Un giorno, sentendosi spiato da un servo mentre conversava con la sorella del duca, gli lancia contro un coltello ferendolo: per questo motivo il Tasso viene rinchiuso, come malato di mente, in una stanza del palazzo e poi liberato. Dopo altre manifestazioni di follia, viene rinchiuso in un monastero, da dove però riesce a evadere rifugiandosi presso la sorella, a Sorrento. Dopo qualche tempo riprende la vita errabonda e avventurosa, recandosi a Ferrara, Mantova, Padova, Venezia, Urbino, Torino.
Nel 1579, vinto dalla nostalgia per la sua città, chiede il perdono del duca e torna a Ferrara. Vi giunge mentre si stava celebrando il terzo matrimonio di Alfonso. Non riuscendo a farsi accordare udienza, si abbandona in pubblico a violente accuse contro di lui. Questa volta viene segregato come pazzo nell'ospedale di S. Anna. Vi resterà dal '79 all'86. Durante questi anni continuerà a soffrire di allucinazioni e complessi di persecuzione, ma scriverà anche molte lettere ad illustri personaggi (soprattutto per ottenere la libertà), molte poesie, i Dialoghi filosofici, nei quali parla della sua sottomissione alle verità della religione, nonché della sua concezione della politica, arte, letteratura, amore, bellezza ecc., risentendo molto della filosofia platonica.

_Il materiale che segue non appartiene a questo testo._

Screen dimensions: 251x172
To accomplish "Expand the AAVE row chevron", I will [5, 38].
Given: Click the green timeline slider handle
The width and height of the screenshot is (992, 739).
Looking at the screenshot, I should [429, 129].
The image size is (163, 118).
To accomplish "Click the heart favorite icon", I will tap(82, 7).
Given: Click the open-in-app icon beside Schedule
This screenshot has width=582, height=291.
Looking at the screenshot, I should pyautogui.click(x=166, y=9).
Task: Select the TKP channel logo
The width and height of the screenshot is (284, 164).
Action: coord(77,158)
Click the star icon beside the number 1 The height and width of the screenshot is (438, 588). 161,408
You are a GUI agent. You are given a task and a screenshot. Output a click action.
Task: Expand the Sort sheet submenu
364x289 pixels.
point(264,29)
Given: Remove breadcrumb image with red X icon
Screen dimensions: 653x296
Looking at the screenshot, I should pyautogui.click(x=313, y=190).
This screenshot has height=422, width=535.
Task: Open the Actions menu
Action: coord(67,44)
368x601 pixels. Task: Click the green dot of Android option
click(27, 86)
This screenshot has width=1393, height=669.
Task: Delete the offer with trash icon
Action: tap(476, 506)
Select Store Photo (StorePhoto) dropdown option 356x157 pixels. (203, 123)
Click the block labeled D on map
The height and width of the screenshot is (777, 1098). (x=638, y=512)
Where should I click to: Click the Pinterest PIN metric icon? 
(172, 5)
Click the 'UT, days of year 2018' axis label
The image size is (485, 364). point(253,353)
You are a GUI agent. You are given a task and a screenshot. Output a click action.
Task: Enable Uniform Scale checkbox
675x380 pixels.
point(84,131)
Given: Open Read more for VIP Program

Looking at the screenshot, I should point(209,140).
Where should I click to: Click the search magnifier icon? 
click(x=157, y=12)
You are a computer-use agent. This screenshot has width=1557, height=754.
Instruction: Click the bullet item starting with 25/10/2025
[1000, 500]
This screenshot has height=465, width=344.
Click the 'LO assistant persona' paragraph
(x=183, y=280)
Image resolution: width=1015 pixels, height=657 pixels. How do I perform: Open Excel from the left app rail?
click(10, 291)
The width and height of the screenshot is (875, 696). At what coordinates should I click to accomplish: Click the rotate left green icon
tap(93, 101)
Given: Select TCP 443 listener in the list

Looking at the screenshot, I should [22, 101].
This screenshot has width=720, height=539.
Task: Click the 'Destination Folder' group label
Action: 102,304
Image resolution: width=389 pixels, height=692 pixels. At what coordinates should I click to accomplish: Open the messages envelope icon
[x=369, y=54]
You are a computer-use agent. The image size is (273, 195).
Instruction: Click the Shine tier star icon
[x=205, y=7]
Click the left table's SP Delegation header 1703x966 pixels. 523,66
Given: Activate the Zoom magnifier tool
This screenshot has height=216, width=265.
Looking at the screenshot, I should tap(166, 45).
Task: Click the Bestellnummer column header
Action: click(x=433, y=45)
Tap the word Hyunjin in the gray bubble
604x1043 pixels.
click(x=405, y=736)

Nel 1580, mentre era ancora in carcere, alcuni disonesti editori pubblicano a sua insaputa la Gerusalemme: il Tasso, per il quale il poema non corrispondeva più ai suoi criteri, ne fu molto addolorato. Tuttavia, quella pubblicazione determinò un acceso dibattito sul valore dell'opera, soprattutto perché veniva messa a confronto con l'Orlando furioso dell'Ariosto. I suoi sostenitori proclamarono che solo il Tasso, fedele alle leggi aristoteliche, aveva saputo dare il poema epico all'Italia; i denigratori invece lo accusavano di avere usato delle "impurità" dialettali e straniere, venendo così meno alla superiorità della lingua toscana. Il Tasso stesso entrò nel dibattito pubblicando un'Apologia della Gerusalemme.
Nel 1586 ottiene la libertà per intercessione dei principi Gonzaga di Mantova, che lo vollero presso la loro corte. Qui compone la tragedia Torrismondo. Tuttavia, alla notizia che per l'incoronazione di Vincenzo Gonzaga sarebbero giunti a Mantova Alfonso e Margherita d'Este, fugge anche da questa città.
Le sue ultime peregrinazioni riguardano città come Loreto (dove scioglie un voto), Napoli (dove cerca di recuperare la dote materna), Firenze (dove riceve grandi onori dai Medici), Roma (dove il papa gli promette una pensione vitalizia e un solenne riconoscimento del suo valore letterario: l'incoronazione in Campidoglio di poeta laureato, ma la cerimonia non avrà mai luogo). Egli conclude la nuova redazione del poema, che intitola Gerusalemme conquistata. Colpito da una grave malattia, muore a Roma nel 1595.